You are the signal in the noise Pete, efficiency always wins out longer term. It’s human nature to ask us to “do more with less” the current approach feels “do more” at all costs.
Great post, Pete Warden — your point about #GPU spending turning into a signaling game really resonates. Efficiency will matter again, though NVIDIA’s work on #EfficientAI (e.g., Song Han) shows they’re preparing for that shift. One observation from the field: the level of intelligence people now expect from AI/LLM systems is rising far faster than edge compute can evolve. VLMs, long-context LLMs, and VLA-based agents simply exceed what CPU/NPU-class devices — even clustered ones — can handle.
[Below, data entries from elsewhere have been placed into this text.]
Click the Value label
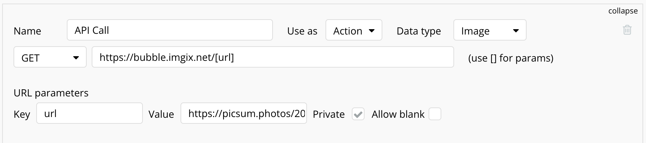Viewport: 646px width, 143px height. point(161,114)
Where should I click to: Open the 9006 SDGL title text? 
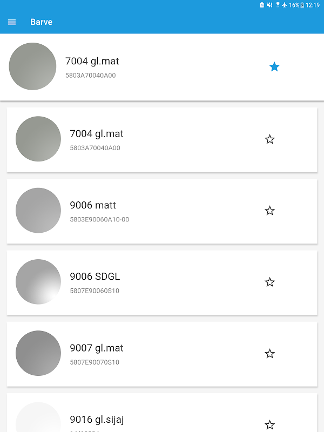click(x=95, y=276)
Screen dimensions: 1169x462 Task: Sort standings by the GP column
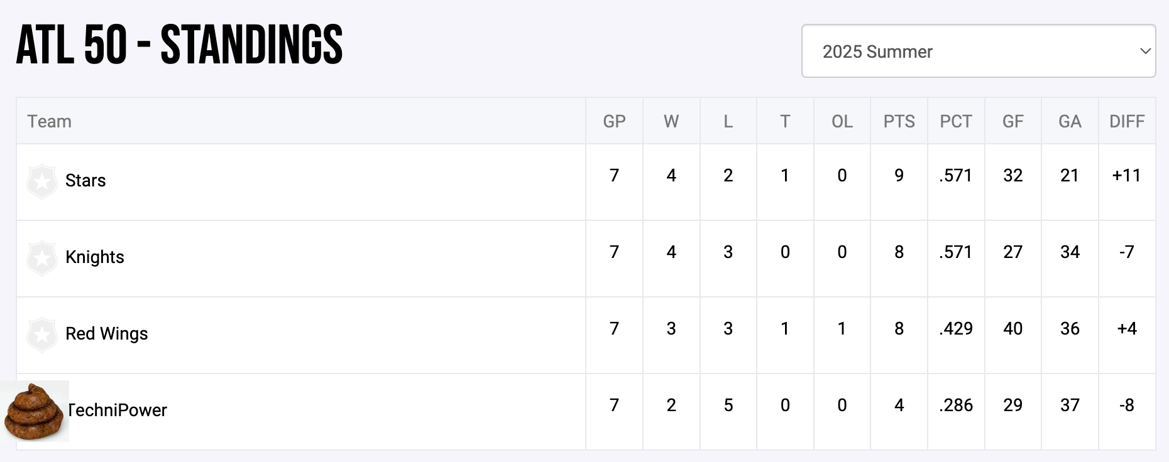click(x=614, y=121)
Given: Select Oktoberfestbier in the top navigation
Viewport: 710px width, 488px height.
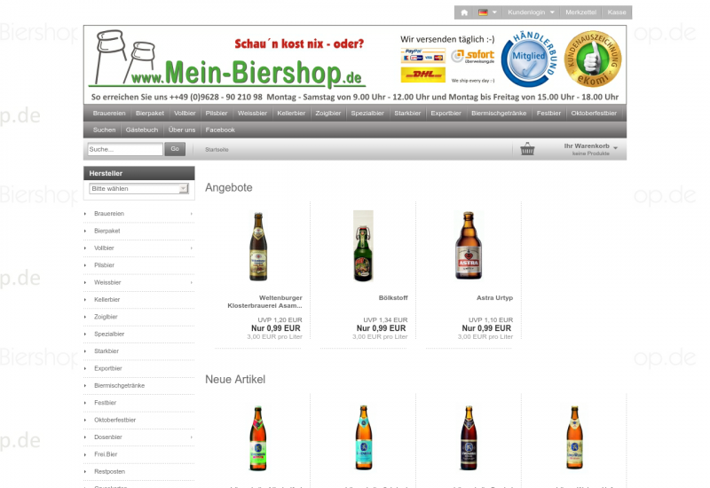Looking at the screenshot, I should (x=594, y=114).
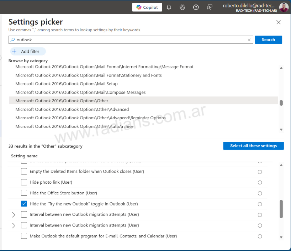Show info for Hide the Office Store button

click(x=260, y=193)
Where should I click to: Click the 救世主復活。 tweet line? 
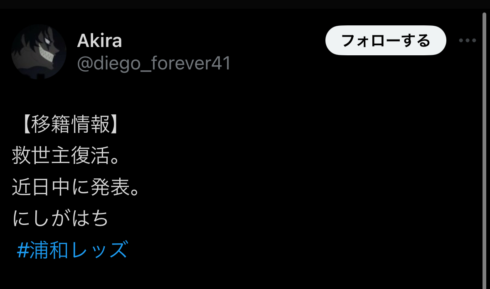(66, 156)
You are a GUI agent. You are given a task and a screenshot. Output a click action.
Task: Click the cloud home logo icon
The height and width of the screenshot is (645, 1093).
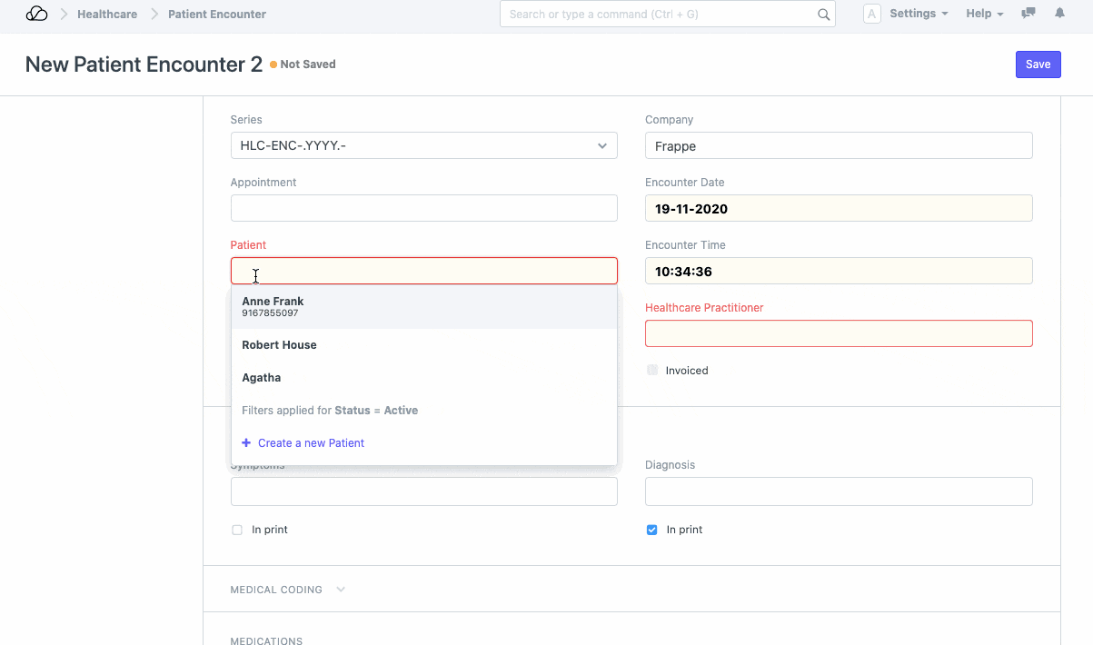(x=36, y=14)
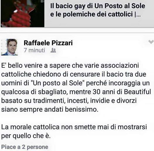Visit the Raffaele Pizzari profile name link
This screenshot has width=154, height=151.
coord(48,43)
In practice, GPU clouds are just massively distributed compute nodes, and telecom vendors are moving the same way. Nokia and Ericsson, for example, are starting to treat base stations as “AI compute nodes” interconnected by ultra-low-latency fabrics. That shifts the efficiency frontier from individual chips to cluster-to-cluster communication. GPUs surpassed CPUs because internal data movement was more efficient; the next decade will be shaped by #NVLink, #InfiniBand (Mellanox Technologies), CXL, photonics, and AI-native base-station fabrics. Efficiency will win — but the efficiency that wins will be networked compute efficiency, not chip-level performance.
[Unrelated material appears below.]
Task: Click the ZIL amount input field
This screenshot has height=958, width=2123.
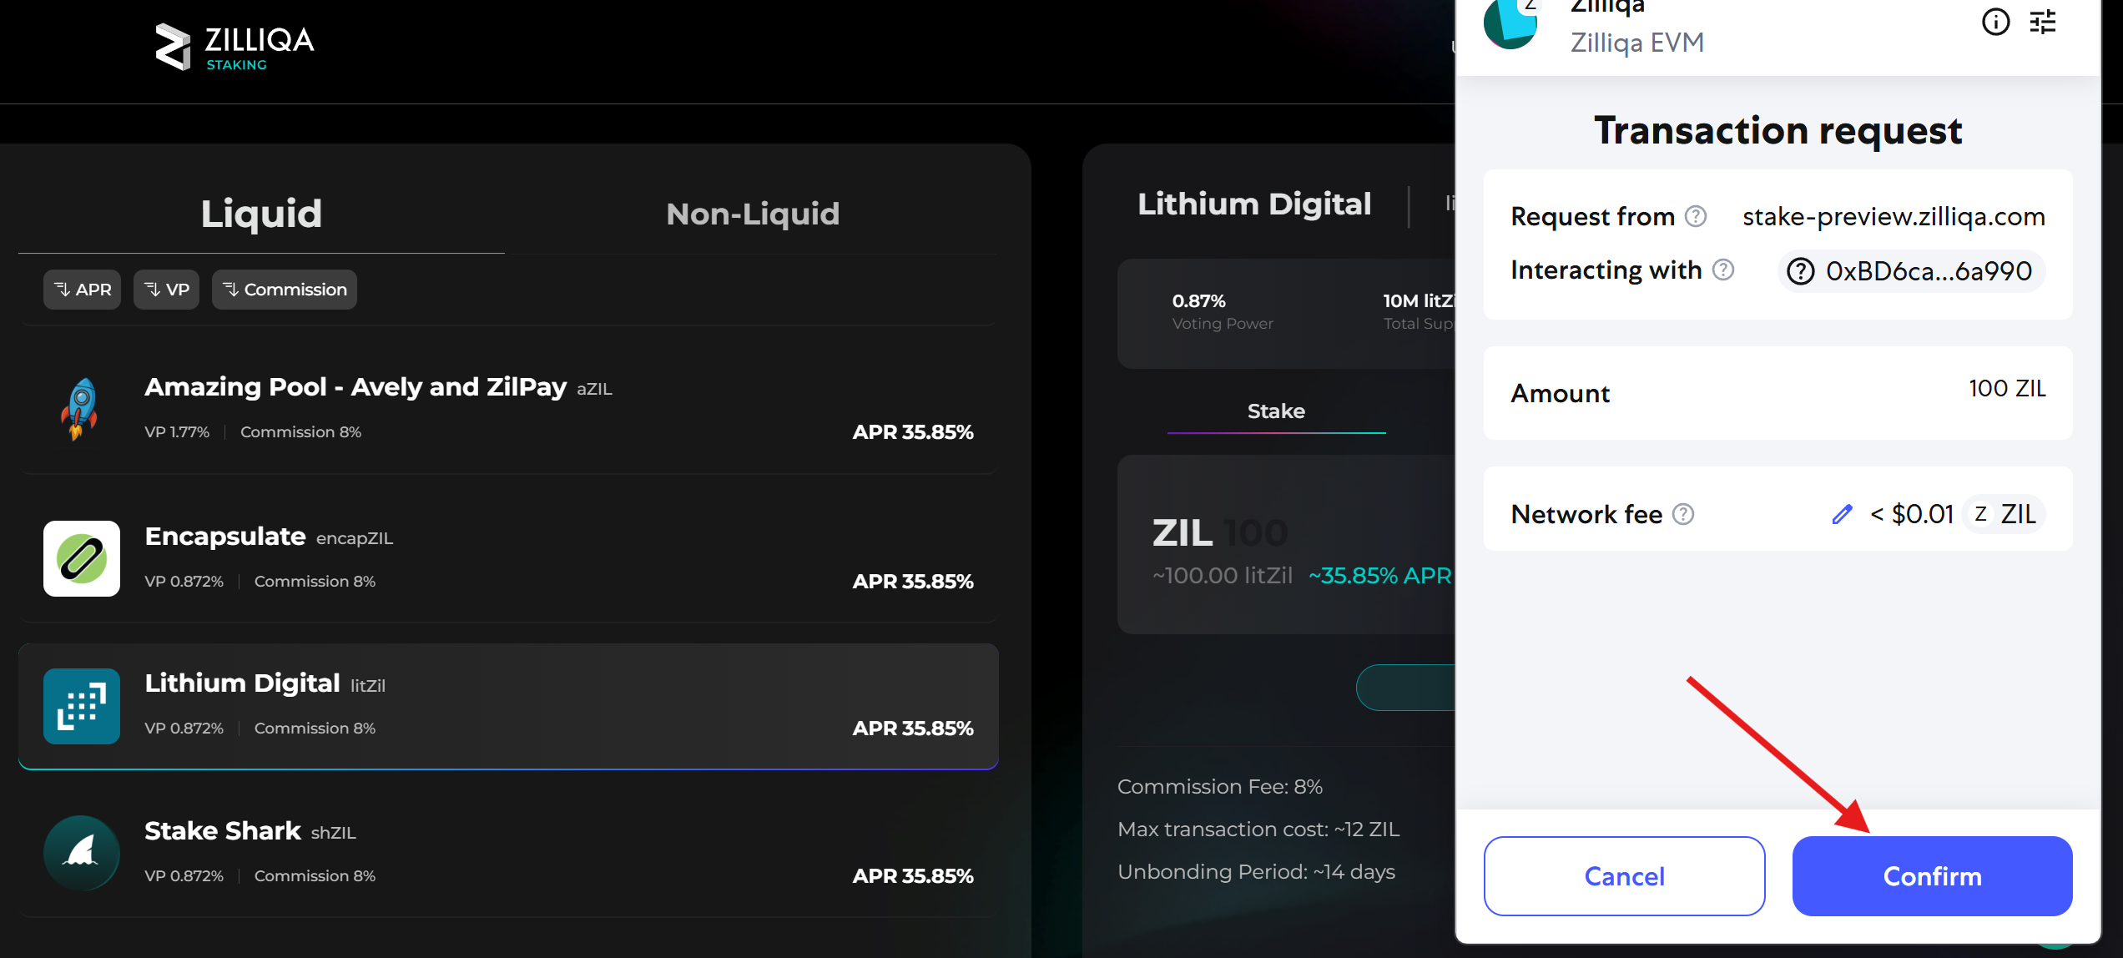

Compression work goes in cycles of ups and downs. Sooner or later when the outsized gains are no longer available, people will care about cost and efficiency. That said, there was a huge community around on device llama, local llm, and compression. We are still very actively exploring the boundaries of compression. +1 to the observation of the prevailing (mis)conception of cost == moat. Cerebras, clarifai, flower labs etc, for instance, are breaking this view. Keep up the good work Pete.
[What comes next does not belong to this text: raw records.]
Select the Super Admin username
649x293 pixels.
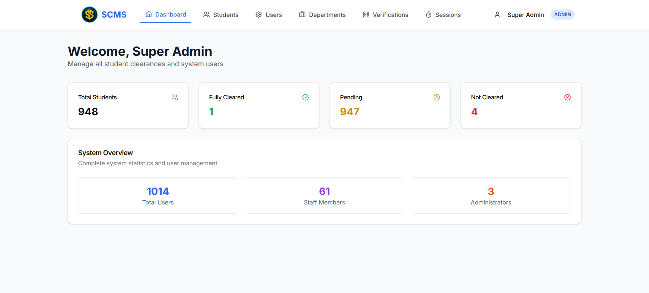click(x=526, y=15)
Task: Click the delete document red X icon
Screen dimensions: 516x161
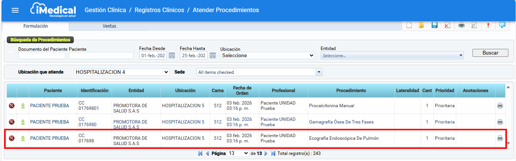Action: pyautogui.click(x=447, y=25)
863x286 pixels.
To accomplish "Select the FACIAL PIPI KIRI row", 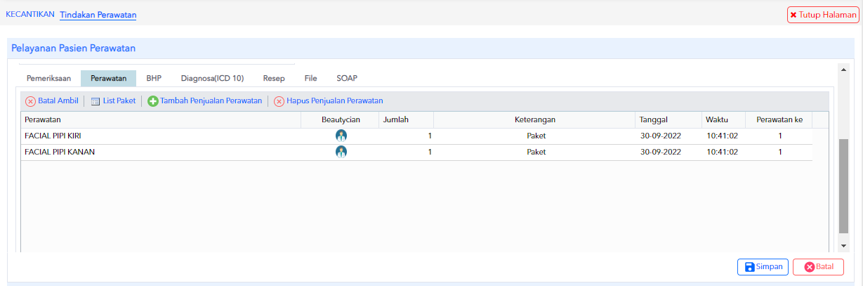I will 416,136.
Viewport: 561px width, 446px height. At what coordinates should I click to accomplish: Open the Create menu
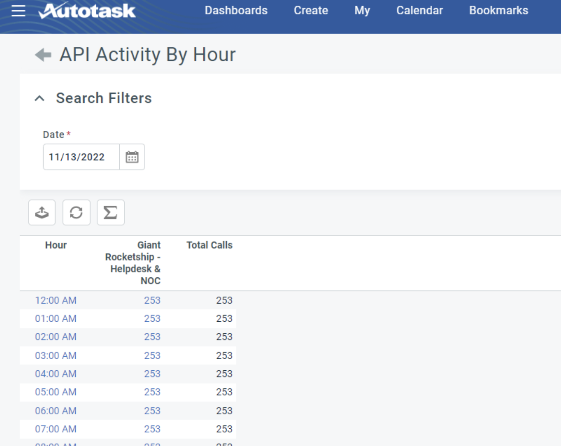tap(311, 10)
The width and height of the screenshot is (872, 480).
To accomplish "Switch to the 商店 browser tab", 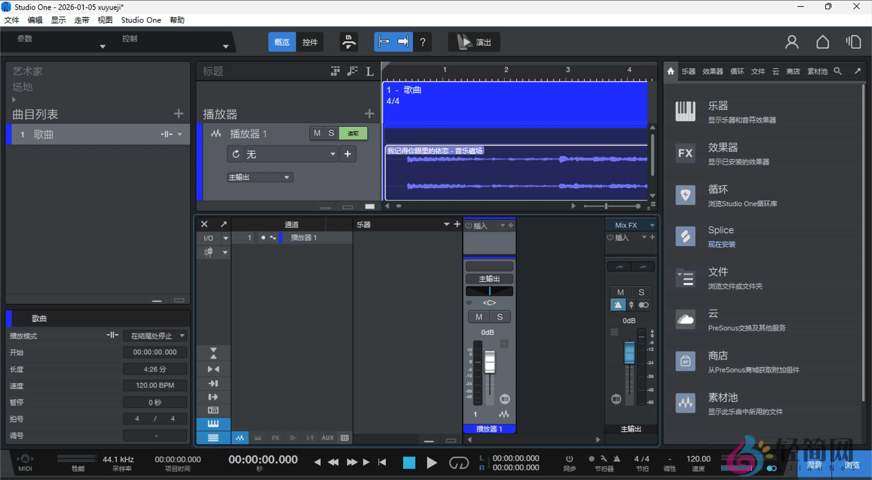I will click(x=793, y=71).
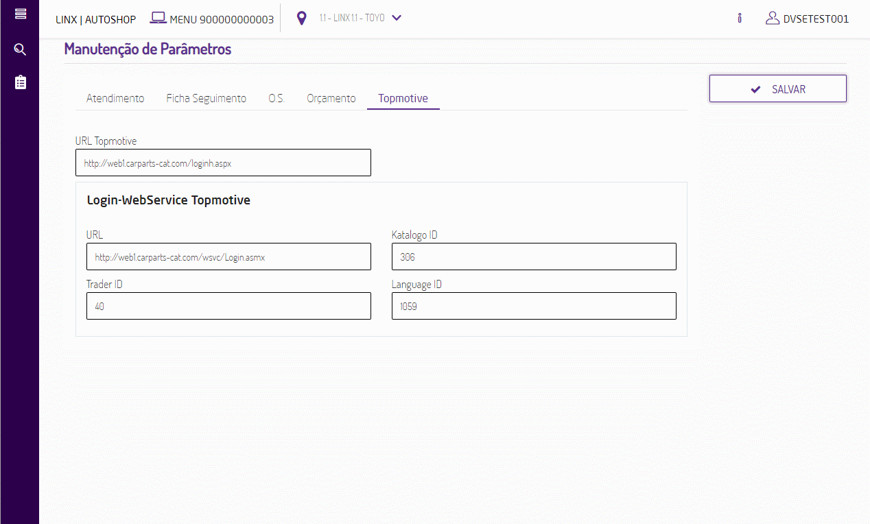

One of the most intresting post and prespective on the state of AI, as we move into 2026, with the fear of AI bubble. Go!!! #EdgeAI
The mega cloud caps needs good edge partners to continue their run 😉
1. I am sure companies who run their own llm inference would be happy to pay to optimize cost. Integration might be a blocker though 2. Often optimization needs to make assumptions about the process it optimizes and its possible some people think that making too many such assumptions at this stage is premature and that in 6 months these may break
Not sure who you hang out with these days but basically all the ml infra folks i know (especially og's like yourself) are compensated at top of market.
Maybe because you’re too early…? Bubbles have become the most likely way for investors to make a quick fortune, if they enter early and start pumping. And building up generational wealth has come out of fashion. Your time will come after the bubble pops. The growing over reliance on LLMs for coding will make sure of that.